- _GOAL_
Please pick out every line in the records below that contains the word "road", matching its case exactly, and copy those lines.

- _DATASET ENTRIES_
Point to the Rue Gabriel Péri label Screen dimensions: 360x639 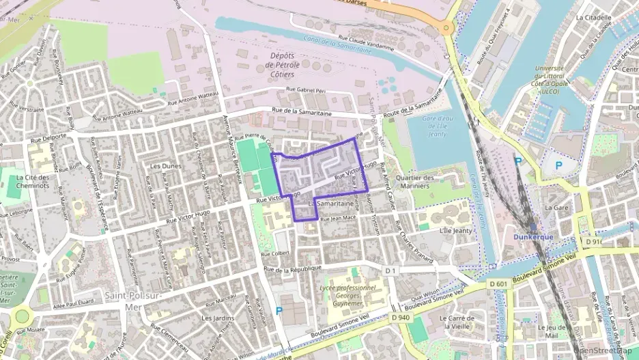(x=308, y=89)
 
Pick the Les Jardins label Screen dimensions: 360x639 (x=218, y=318)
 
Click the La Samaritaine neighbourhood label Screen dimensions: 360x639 (x=334, y=204)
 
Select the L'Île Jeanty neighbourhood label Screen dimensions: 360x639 (x=457, y=232)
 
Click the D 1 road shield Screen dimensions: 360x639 (x=390, y=271)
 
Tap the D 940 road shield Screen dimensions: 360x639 (x=401, y=318)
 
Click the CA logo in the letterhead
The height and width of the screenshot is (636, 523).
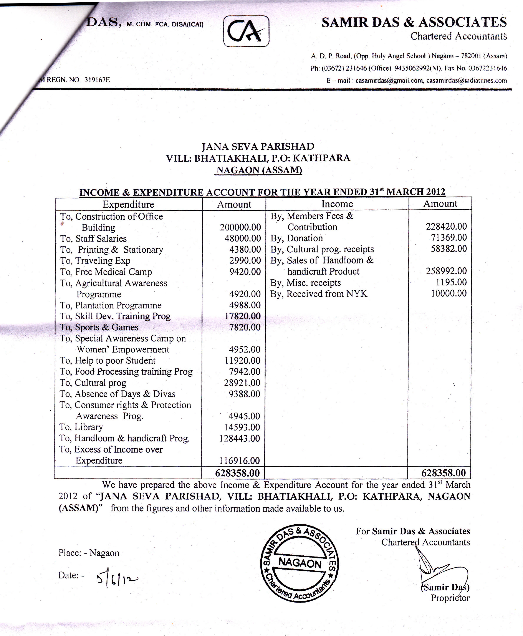(246, 31)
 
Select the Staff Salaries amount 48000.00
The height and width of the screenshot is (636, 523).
(243, 239)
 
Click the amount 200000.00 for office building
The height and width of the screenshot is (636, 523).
(240, 227)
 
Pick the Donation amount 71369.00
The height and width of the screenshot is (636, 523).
(449, 238)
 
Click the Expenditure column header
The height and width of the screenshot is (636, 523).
(128, 205)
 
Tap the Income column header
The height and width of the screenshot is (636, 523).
(337, 204)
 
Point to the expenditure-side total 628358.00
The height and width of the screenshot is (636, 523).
(237, 473)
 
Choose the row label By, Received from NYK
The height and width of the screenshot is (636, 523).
(319, 294)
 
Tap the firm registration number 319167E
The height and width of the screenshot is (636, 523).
(97, 80)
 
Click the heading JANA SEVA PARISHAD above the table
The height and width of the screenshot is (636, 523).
(258, 146)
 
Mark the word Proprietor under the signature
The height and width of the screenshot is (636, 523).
(450, 598)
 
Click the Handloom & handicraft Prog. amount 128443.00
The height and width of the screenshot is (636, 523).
(240, 438)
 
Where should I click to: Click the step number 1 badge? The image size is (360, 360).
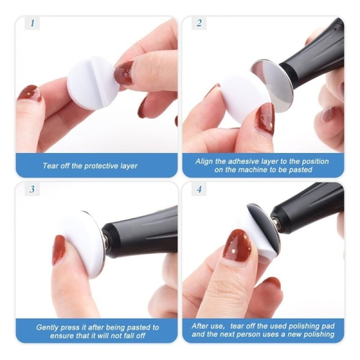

- _TASK SOLUTION_
Click the D 1 road shield Screen dimensions: 360x639 (x=390, y=271)
Tap the D 940 road shield Screen dimensions: 360x639 (x=401, y=318)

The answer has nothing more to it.